The late Ming period have been dominated by the painter and theoretician Tung Ch'i-ch'ang (1555-1636). Tung's work and ideas had the effect of "orienting the painting of his time toward a formal academicism, in which everything was worked out in terms of formulas and rules" (Cheng 20).
In Tung's opinion, painters had all the models they needed inside work of preceding centuries. He was most heavily influenced by the old Yuan Dynasty masters and he quoted one ancient painter towards the effect that whilst the painter holds the living globe in his hand, "those who paint in a really fine (or detailed) manner make themselves servants of Nature" (qtd. by Siren 136). The observation of nature in Chinese art was not centered on the reproduction of the actual appearances of points in terms of their color, or texture, or "the corporeality of mass" (Cahill, Chinese 11). Instead Chinese painting had often been based on the use from the line to delineate boundaries and the brush stroke remained central on the art for centuries. European painting had also begun with the delineation of boundaries but its character changed as painters "turned their attention during the outlines to what they enclosed, concentrating over a rendition of light and shadow, mass and texture, softening or obscuring contours
Hejzlar, Josef. Chinese Watercolors. New York: Gallery Books, 1978.
The strain of European influence traced by Cahill includes a variety of artists. But the general thrust of his argument is also understood with some principal examples: the Ming painter Wu Pin (ca. 1568-1626); the early Ch'ing Individualist painter Kung Hsien (1617-1689); and Tao--chi (1641-after 1710) (also referred to as Shih T'ao), who was in between the Four Eminent Monk-Painters who had withdrawn to monasteries.

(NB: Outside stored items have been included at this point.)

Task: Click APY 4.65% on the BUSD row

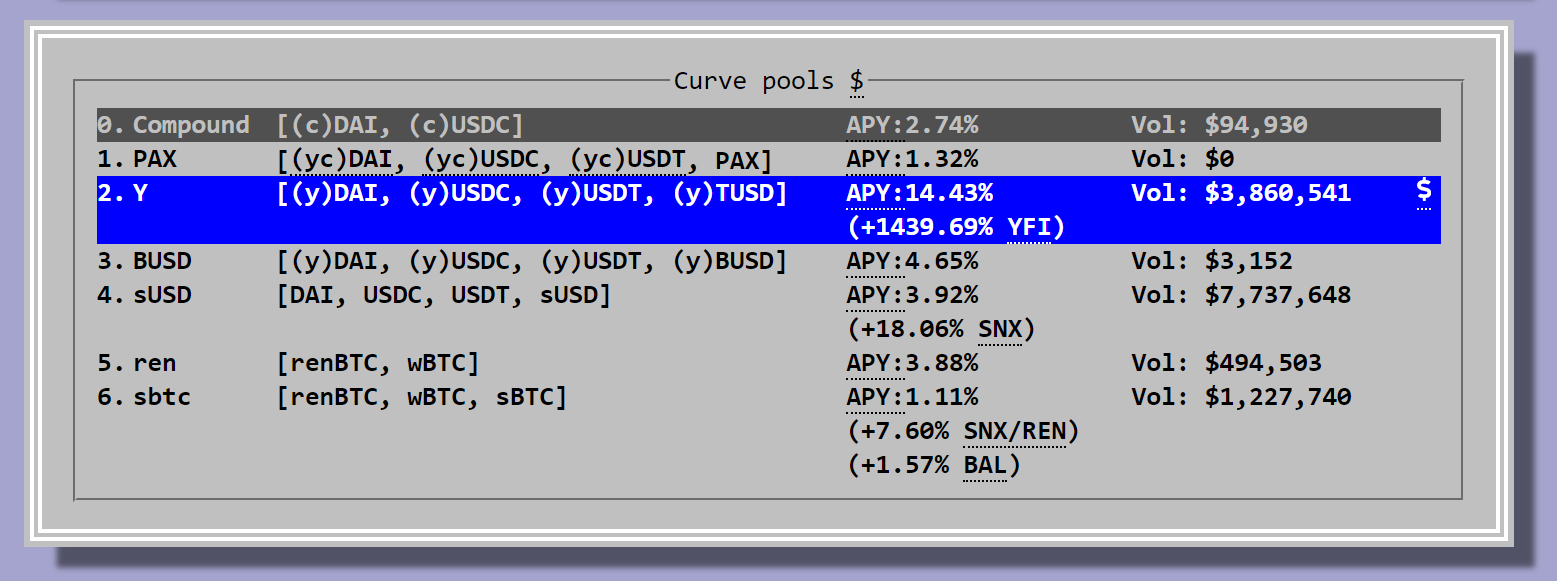Action: pyautogui.click(x=912, y=261)
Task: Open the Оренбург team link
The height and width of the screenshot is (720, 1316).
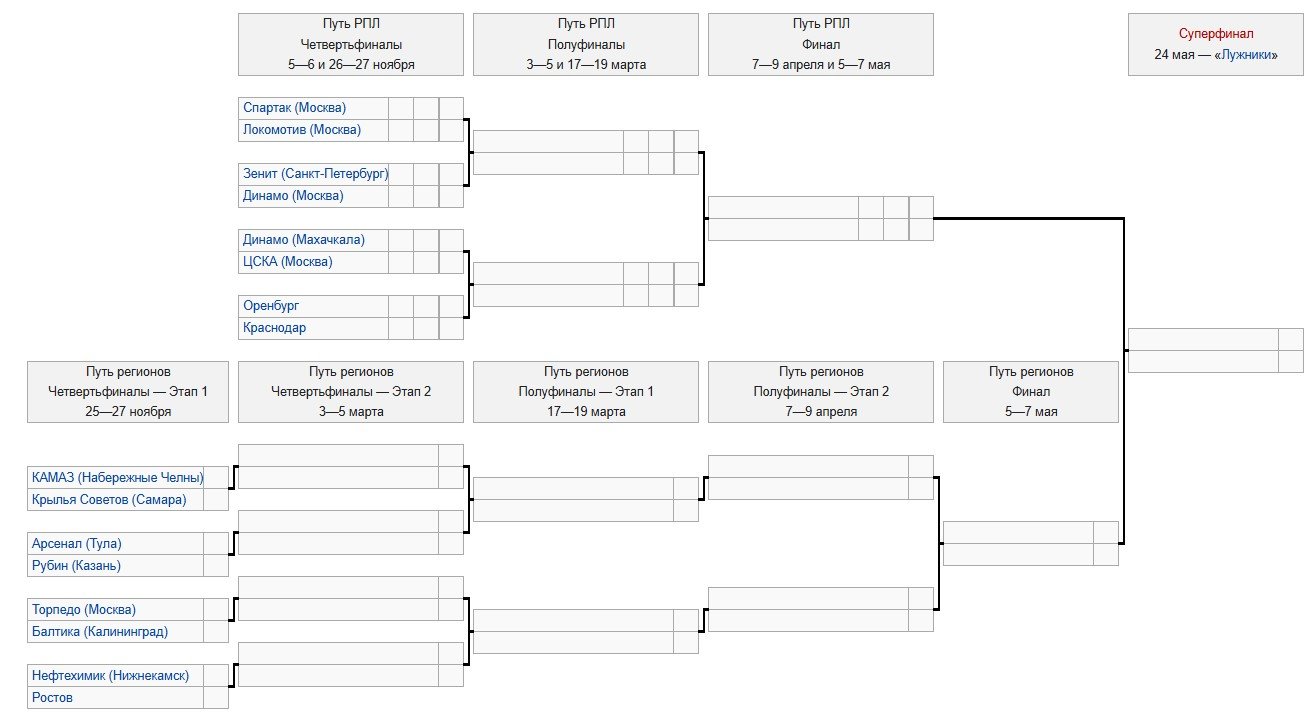Action: tap(270, 306)
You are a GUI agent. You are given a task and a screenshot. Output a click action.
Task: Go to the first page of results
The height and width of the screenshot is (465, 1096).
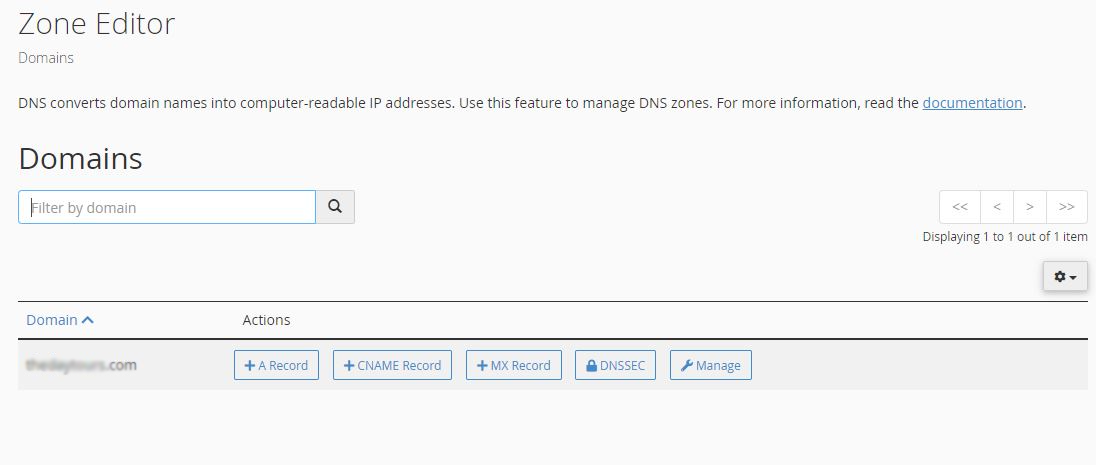(x=960, y=207)

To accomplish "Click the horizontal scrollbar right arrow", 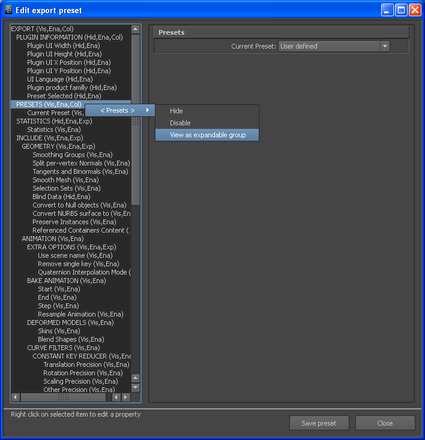I will [x=126, y=397].
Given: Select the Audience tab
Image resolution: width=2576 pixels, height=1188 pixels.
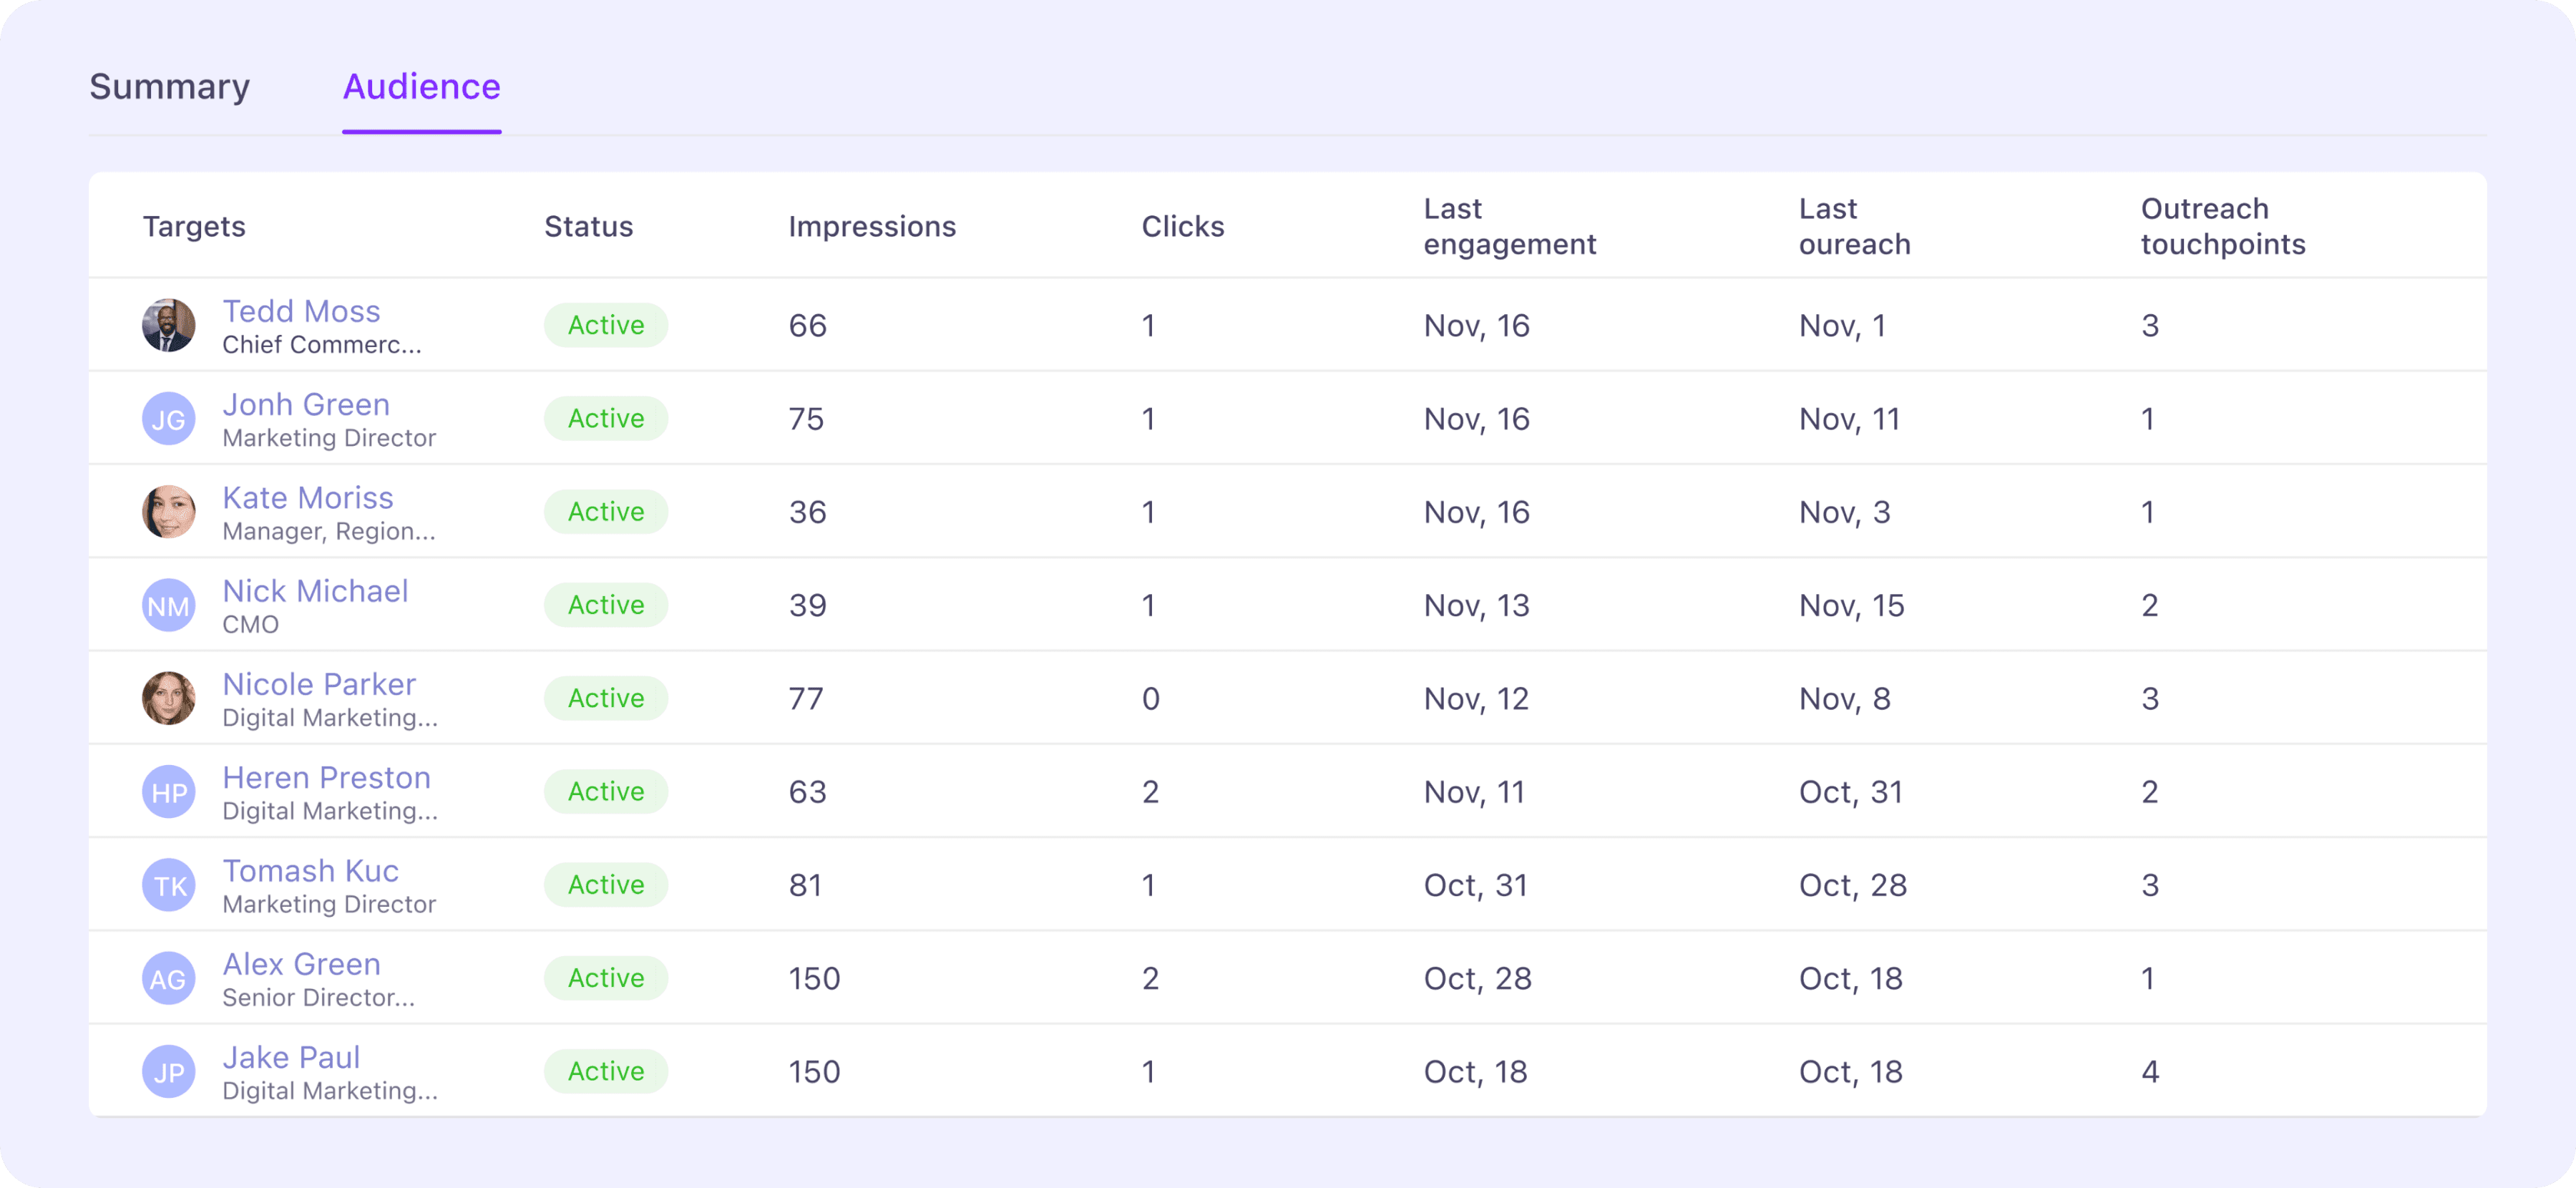Looking at the screenshot, I should tap(421, 87).
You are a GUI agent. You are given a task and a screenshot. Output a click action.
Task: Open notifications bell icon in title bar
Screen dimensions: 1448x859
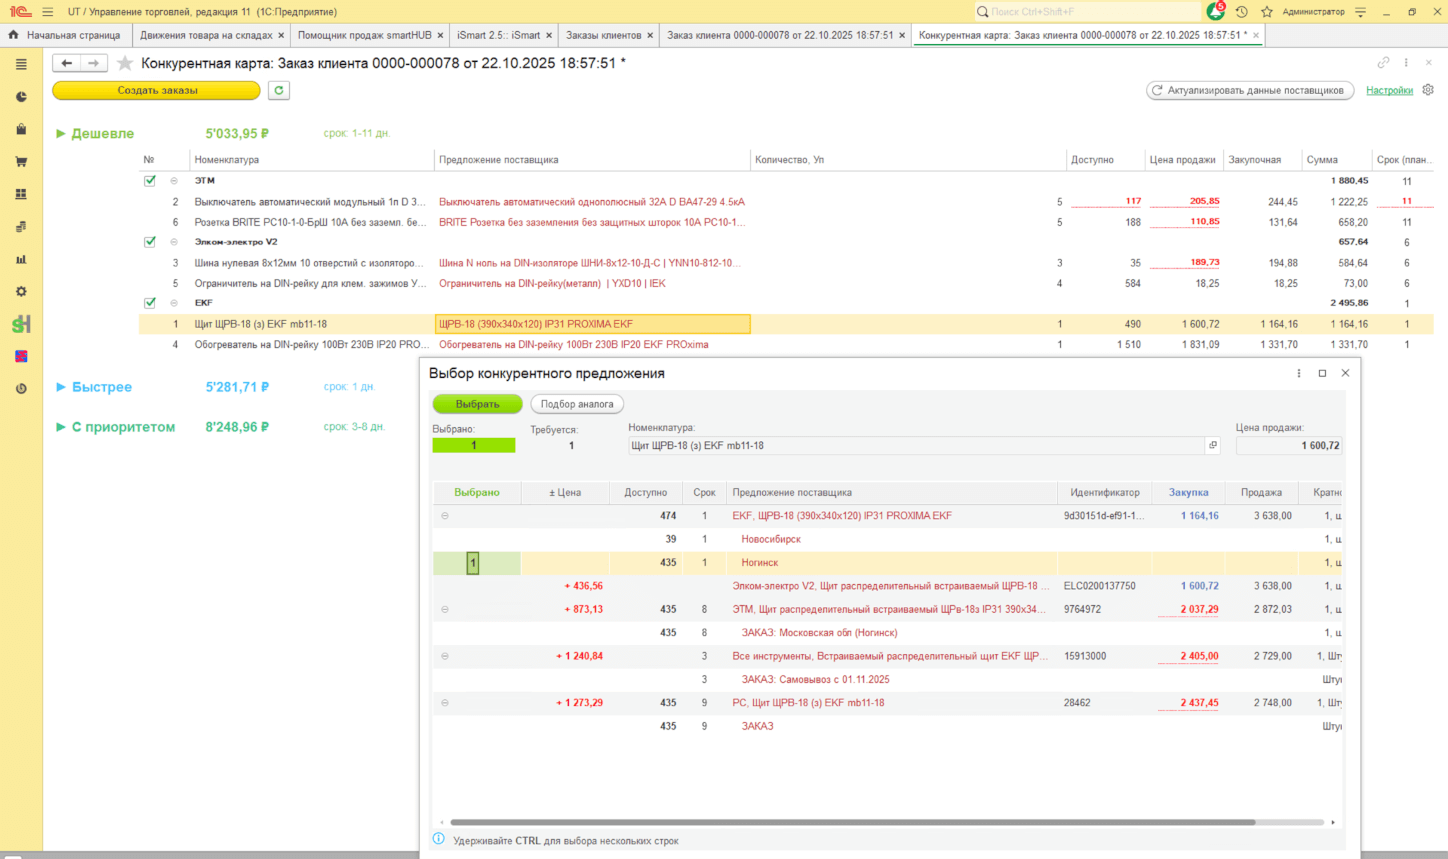tap(1215, 12)
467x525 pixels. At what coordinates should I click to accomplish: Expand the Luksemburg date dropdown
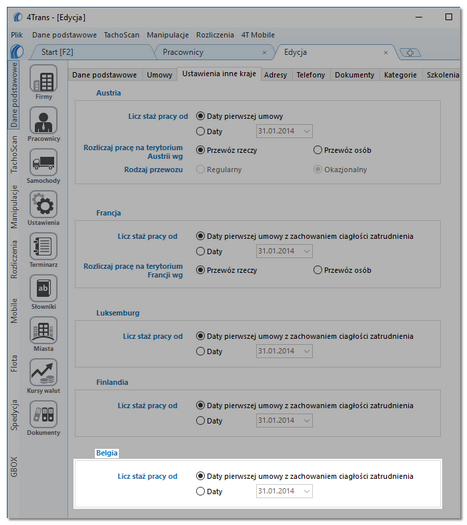coord(307,351)
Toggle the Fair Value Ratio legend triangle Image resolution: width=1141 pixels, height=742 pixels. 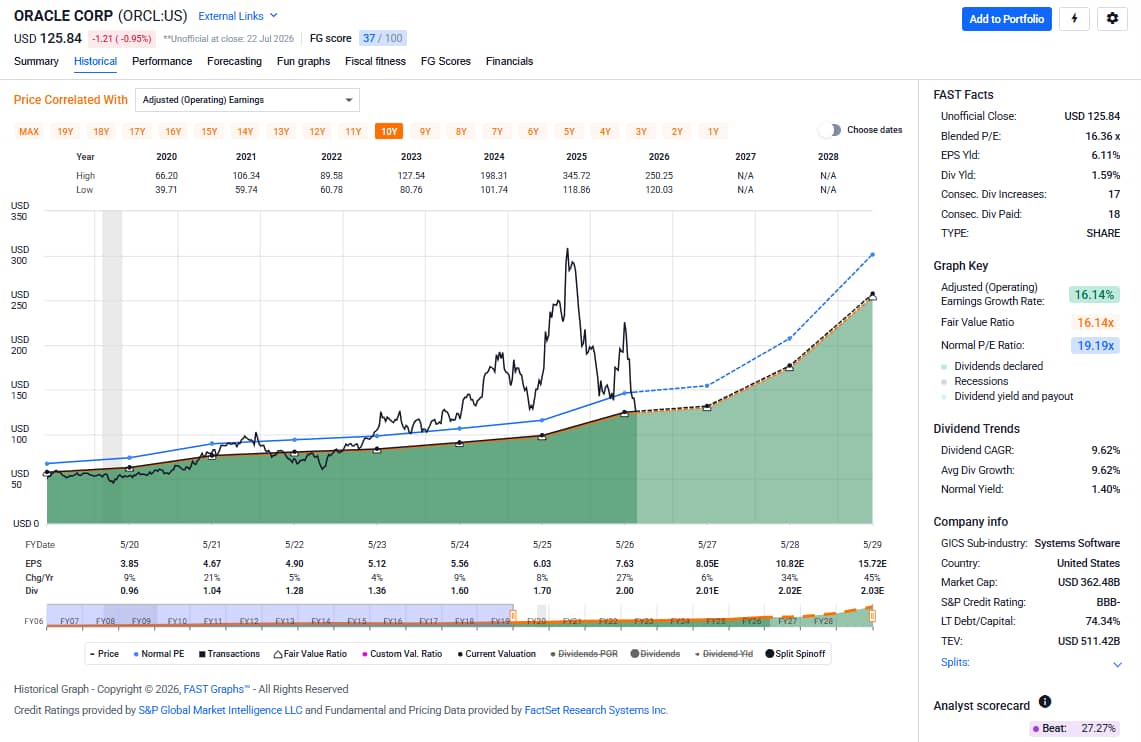[278, 654]
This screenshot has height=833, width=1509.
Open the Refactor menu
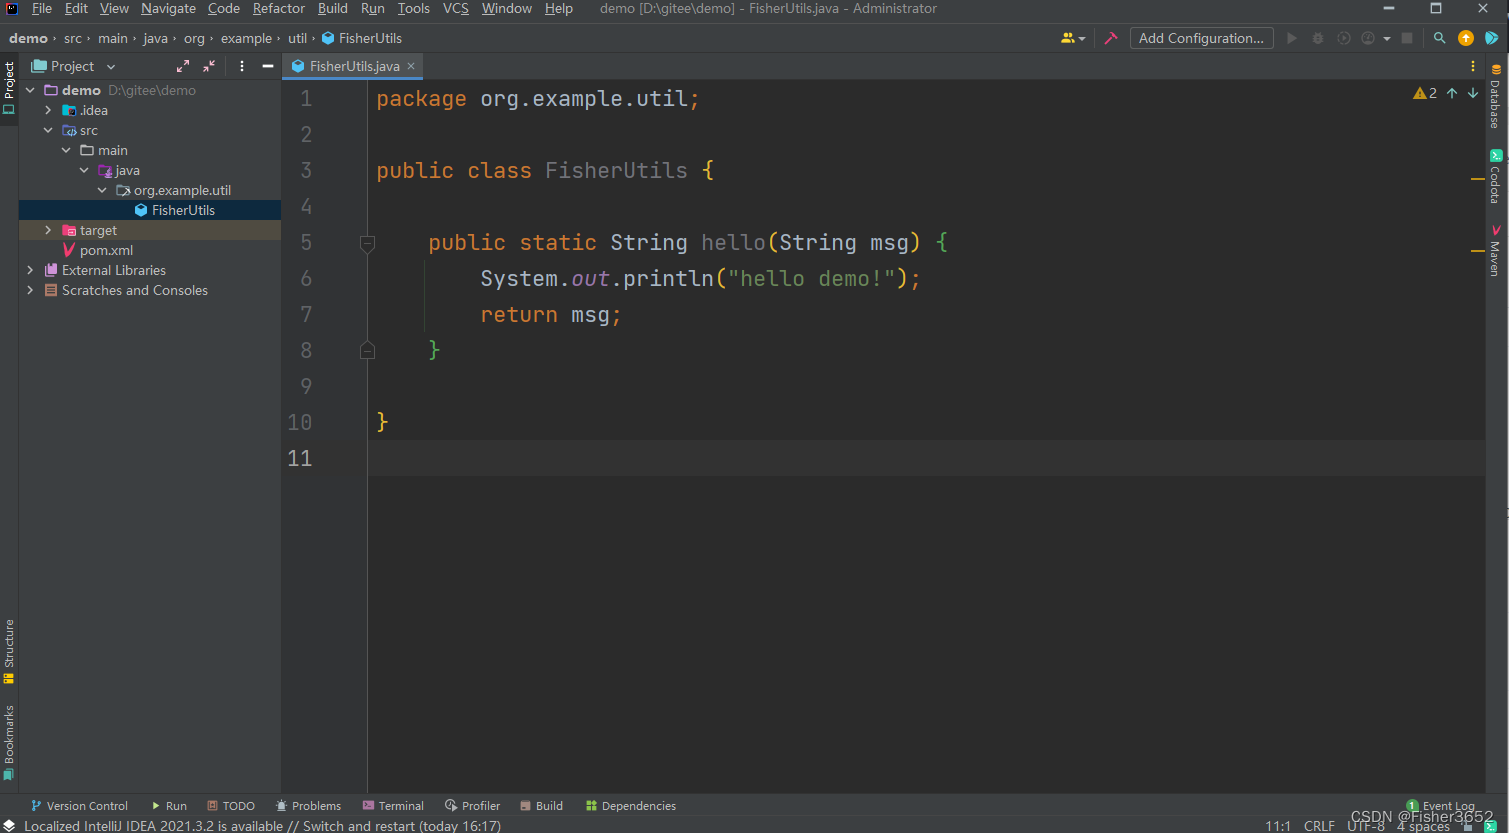278,8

The painter Kung Hsien, whose work bridged the two dynasties, turned to the old Northern Sung type in his reaction against Tung's academicism. Cahill provides various examples from the sources of Kung Hsien's approaches and compositional ideas in European works to become discovered in China. The Northern Sung variety adopted by Kung Hsien featured short blunt brush strokes that lent themselves to effect of blurring the landscape and Kung Hsien, with Western models as well, produced a blurred illusionism in his landscapes. In landscape painting the much more distinctly the objects are painted, the less the final results of depth and distance on which illusion depends. Kung Hsien's technique allowed him to build a far more illusionistic landscape by painting his objects much less realistically. And, in terms of composition, Kung Hsien also utilized European models as he departed from "established compositions and restricted sets of scenic types" to which painters had formerly been limited (Cahill, Compelling 176).
Cahill, James. Chinese Painting. New York: Skira-Rizzoli, 1977.
Briessen, Fritz van. The Way of the Brush: Painting Methods of China and Japan. Rutland, VT: Charles E. Tuttle, 1962.
The source of Western art in China was the Jesuit missionaries who very first entered the nation in 1581 under the leadership of Matteo Ricci.